During the season, Thursdays and Sundays were hunting days. Normally the horses and hounds were sent-off a night before and sometimes the riders had to rise very early to get to the meet. The field was well turned out and often included ladies as well as local nobility. The children on small ponies would ride for a short distance with the hunt and then along with elderly people who could not ride, watch the hounds working from a vantage point. Finally, everyone joined the hunt for breakfast – an open-air meal supplanted with rum that was given in turn by the local gentry, civilians, army messes and sometimes the Governor. During the season a hunt ball was held as well as a point-to-point which was a cross-country race by teams of four riders.
Following the First World War, there was yet another proposal for abolishing the PVH because “polo was being so much played, officers could not afford to keep the animals for both.” However, the commander of the Peshawar District, considered it a “monstrous proposition”

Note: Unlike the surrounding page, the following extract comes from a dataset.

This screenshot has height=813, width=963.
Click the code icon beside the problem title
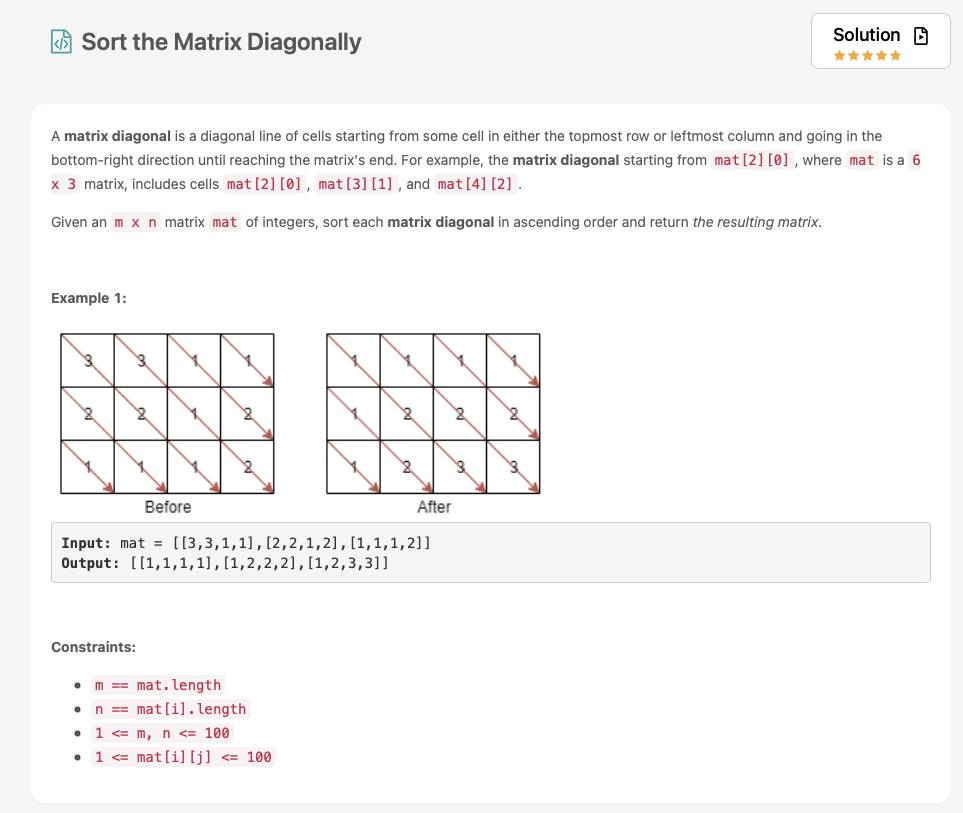coord(61,42)
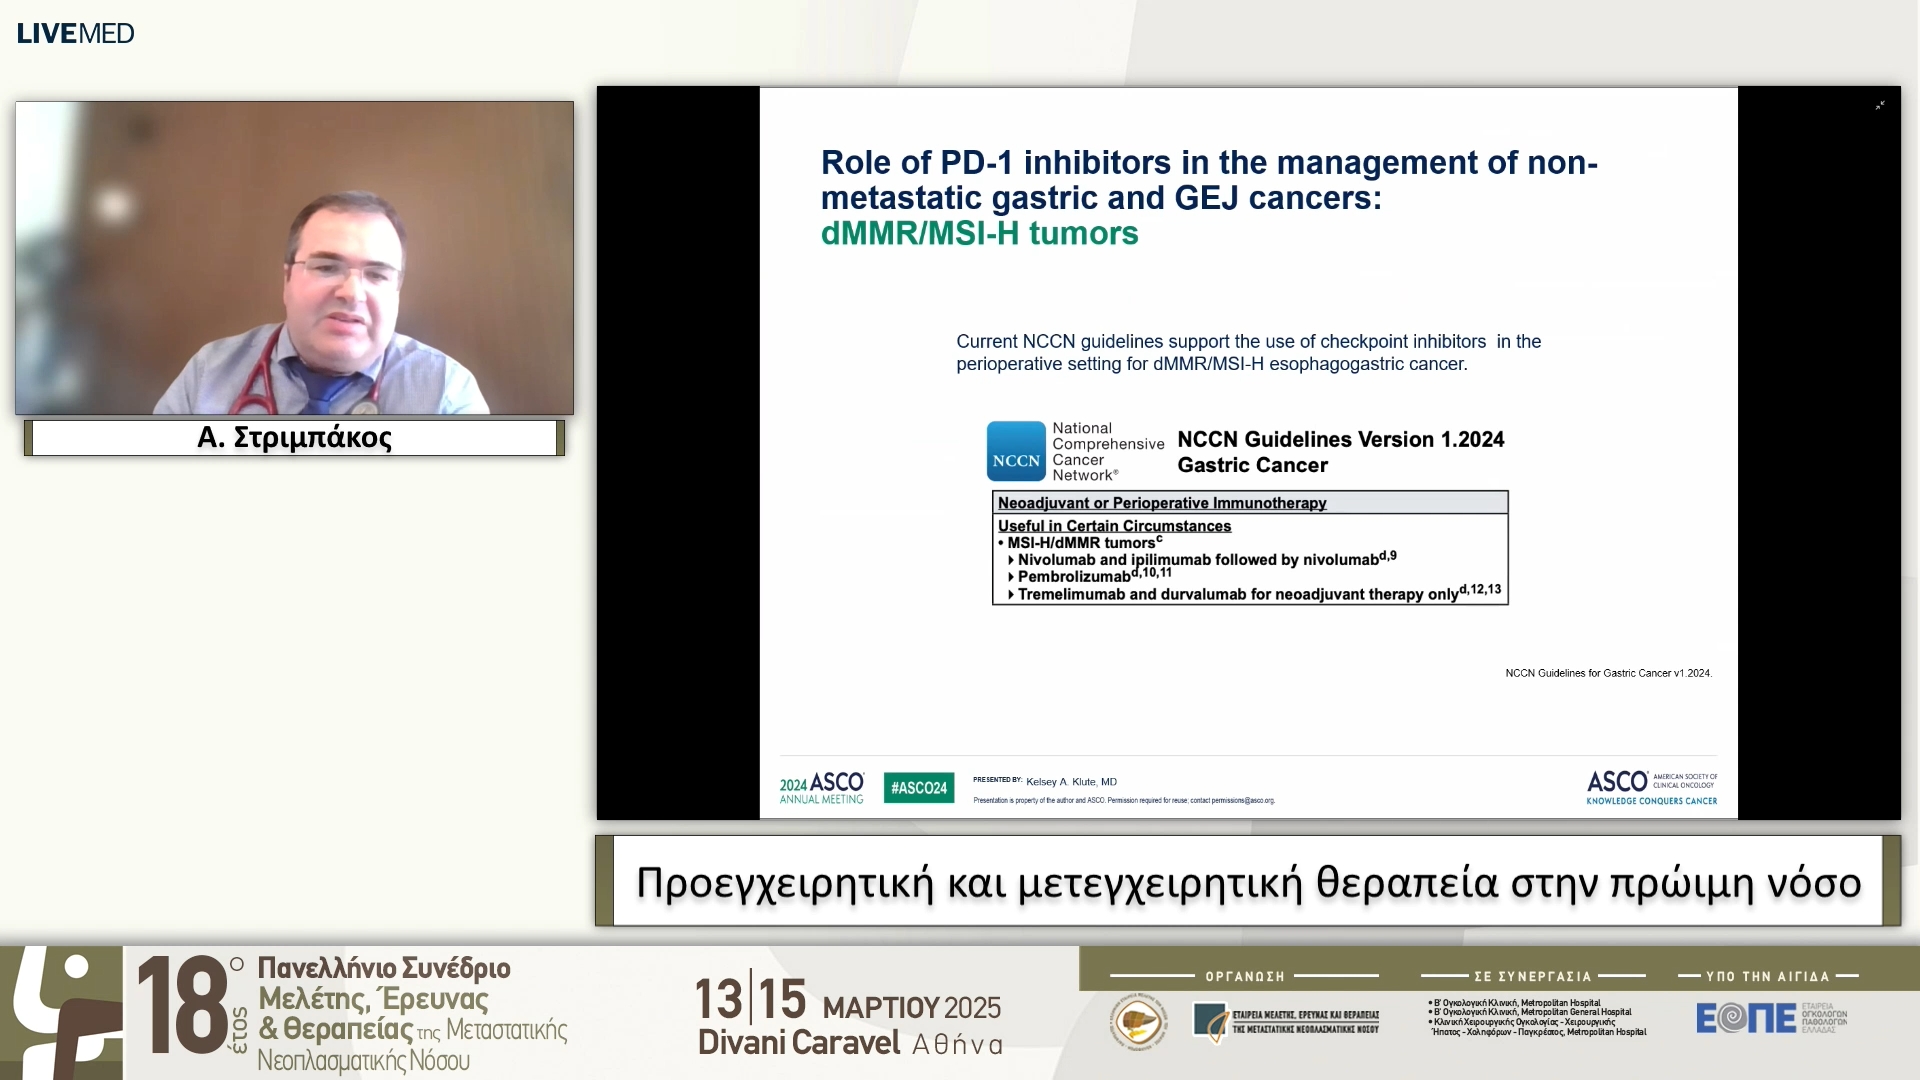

“Let it not be thought,” states The P.V.H. “that it was too easy for the hounds to account for their quarry.” From 1836 to 1934, on an average there were 35 Meets a season and the average number of jacks killed were 8 brace. The jacks that migrated from the surrounding hills in spring were able to take hounds at speed for any distance. The stay-at-home jacks were not by any means easier to take as they knew the coverts well. An attempt was made to stock with red foxes from the hills which appeared almost identical to the hill foxes in U.K., but they did not survive in the plains. In the last quarter of the 19th century, the field hunted a wolf on five occasions. Being a relatively big animal it gave the pack a hard run and only one was broken up. In 1899 when the hounds flushed a wolf, it “[...] took them past Babazai to the Kabul River, where they literally raced over the grass along the banks. Crossing the branches of the river, [...] this grand old wolf was viewed only two hundred yards ahead of the pack cantering along as if out for exercise. At the sound of a view holloa, however, he laid himself out and just strode away from the pack.”
When jacks became scarce, the pack hunted black bucks carted from Punjab which gave a good run and in one chase entered Peshawar. “The hounds ran to view straight through the city and came out through the gate next to the railway station, and finally the buck was taken in the Bundi River near the racecourse.” One hound got lost while chasing a quarry and returned after three weeks.